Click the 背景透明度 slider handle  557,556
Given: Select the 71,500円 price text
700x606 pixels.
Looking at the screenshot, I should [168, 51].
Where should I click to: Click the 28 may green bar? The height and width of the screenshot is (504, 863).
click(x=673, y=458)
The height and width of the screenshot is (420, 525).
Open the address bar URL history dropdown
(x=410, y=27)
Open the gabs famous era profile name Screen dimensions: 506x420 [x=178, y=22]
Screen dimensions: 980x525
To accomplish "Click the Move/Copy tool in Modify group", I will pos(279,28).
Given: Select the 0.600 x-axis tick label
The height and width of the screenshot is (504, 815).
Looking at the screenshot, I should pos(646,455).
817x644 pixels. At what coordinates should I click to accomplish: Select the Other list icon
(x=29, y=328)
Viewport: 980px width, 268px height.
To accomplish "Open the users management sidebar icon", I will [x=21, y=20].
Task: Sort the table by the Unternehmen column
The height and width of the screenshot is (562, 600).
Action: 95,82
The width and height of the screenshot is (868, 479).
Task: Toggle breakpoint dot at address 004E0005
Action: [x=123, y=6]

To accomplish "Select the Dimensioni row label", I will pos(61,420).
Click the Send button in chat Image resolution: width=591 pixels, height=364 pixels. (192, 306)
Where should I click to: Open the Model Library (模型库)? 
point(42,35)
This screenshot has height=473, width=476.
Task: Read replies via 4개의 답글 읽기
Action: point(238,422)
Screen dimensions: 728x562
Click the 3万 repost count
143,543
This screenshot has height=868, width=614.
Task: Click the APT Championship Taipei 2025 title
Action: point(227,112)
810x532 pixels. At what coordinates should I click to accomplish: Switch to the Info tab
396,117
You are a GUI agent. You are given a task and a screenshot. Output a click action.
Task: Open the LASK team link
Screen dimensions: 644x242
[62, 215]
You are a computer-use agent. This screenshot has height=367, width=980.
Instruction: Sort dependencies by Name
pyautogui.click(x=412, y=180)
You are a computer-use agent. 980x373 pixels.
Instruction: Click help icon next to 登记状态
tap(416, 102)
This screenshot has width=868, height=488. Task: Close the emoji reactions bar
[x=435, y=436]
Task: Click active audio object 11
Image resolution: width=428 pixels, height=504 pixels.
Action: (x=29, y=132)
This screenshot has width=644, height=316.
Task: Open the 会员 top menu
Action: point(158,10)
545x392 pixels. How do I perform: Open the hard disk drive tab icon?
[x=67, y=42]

* * * * * * *

If a line of the entries holds the word "agent", copy it out.

You are a GUI agent. You are given a task and a screenshot. Output a click action.
You are a computer-use agent. This screenshot has height=367, width=980.
You are a computer-use agent. 980x373 pixels.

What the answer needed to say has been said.